Bertrand Bolduc: «Dans quelques semaines, le pharmacien pourra prescrire un médicament aux patientes qui ont déjà eu cette infection.»*

RENOUVELLEMENT DE MÉDICAMENTS

Dr Yves Robert: «Votre pharmacien pourra bientôt le faire. »

Dr Sylvain Dion: «Voir le médecin de famille. Le pharmacien peut prolonger la prescription. Pour les maladies chroniques, s'inscrire au guichet pour trouver un médecin de famille.»

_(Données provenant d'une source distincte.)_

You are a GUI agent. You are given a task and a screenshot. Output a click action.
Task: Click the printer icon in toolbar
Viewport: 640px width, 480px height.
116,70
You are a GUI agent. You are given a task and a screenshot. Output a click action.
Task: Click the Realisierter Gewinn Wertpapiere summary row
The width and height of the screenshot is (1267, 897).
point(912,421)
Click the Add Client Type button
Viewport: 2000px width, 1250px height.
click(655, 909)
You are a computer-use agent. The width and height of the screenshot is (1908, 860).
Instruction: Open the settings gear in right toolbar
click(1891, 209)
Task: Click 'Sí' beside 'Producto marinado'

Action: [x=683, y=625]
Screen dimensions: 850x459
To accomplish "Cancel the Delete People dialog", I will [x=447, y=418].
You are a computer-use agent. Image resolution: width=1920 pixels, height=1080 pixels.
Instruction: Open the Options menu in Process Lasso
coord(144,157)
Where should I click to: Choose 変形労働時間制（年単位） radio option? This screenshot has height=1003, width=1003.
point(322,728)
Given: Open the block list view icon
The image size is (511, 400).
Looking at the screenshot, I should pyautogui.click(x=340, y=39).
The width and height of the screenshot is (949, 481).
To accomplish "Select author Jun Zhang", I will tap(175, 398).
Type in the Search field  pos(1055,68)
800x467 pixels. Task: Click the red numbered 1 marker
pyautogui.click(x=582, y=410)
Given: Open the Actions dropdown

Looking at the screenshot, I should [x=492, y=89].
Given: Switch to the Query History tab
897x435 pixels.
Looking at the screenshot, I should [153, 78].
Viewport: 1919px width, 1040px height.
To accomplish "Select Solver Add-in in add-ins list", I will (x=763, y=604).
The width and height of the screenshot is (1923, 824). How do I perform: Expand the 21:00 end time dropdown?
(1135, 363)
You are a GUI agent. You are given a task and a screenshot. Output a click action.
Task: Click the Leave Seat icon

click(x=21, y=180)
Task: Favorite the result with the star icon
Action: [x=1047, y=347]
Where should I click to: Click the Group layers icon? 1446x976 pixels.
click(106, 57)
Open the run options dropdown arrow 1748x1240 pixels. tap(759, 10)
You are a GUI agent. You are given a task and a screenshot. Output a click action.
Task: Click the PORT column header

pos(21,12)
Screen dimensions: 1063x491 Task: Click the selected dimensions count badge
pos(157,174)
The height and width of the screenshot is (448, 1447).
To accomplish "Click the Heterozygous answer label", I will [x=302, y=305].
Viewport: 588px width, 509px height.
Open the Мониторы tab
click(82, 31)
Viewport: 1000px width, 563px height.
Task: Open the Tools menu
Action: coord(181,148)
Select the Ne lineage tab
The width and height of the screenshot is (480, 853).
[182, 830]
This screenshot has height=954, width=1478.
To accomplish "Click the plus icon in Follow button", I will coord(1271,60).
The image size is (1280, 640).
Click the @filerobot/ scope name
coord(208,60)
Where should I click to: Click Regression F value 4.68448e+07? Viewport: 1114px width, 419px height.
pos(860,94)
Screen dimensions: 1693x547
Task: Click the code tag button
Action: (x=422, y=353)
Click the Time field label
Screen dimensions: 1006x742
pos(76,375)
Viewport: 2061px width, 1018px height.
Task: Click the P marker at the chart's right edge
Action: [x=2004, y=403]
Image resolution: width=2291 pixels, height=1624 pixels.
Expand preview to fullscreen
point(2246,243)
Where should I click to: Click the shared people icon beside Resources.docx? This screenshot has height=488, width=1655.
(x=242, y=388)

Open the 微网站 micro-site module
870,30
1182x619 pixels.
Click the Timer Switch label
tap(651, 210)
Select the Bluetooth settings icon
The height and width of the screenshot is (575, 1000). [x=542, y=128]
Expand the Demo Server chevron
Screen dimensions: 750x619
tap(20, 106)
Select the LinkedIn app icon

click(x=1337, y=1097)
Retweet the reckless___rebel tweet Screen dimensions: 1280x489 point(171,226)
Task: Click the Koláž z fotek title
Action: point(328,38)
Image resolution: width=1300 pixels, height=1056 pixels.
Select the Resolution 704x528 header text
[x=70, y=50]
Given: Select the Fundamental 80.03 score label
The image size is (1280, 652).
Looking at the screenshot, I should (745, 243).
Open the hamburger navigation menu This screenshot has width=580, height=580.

Dre Josée Bouchard: «Profitez en tout temps d'une consultation avec un médecin pour mettre à jour les prescriptions. J'ai mis une affiche dans mon bureau: "N'oubliez pas de faire represcrire vos médicaments."»

Bertrand Bolduc: «Dans quelques mois, le pharmacien pourra prolonger la prescription d'un an.* Actuellement, il peut vous dépanner un mois.»

ÉRUPTION CUTANÉE (PLAQUE ROUGE)

Dr Yves Robert: «Demander conseil au pharmacien. Si le problème persiste, consulter.»

Dr Sylvain Dion: «Aller consulter si on suspecte une réaction allergique. S'il y a de la fièvre, consulter. Si ça s'est installé graduellement, voir un médecin de famille. Ça peut attendre une semaine.»

Dre Josée Bouchard: «Si c'est une allergie avec fièvre et boursouflure, consulter. Sinon, on peut attendre quelques semaines et ça peut passer.»

Bertrand Bolduc: «Le pharmacien peut vous suggérer un médicament après vous avoir posé des questions. Si ça ne fonctionne pas, il vous dirigera vers un médecin.»

* Le projet de loi 28 devrait être en vigueur à la fin de l'été.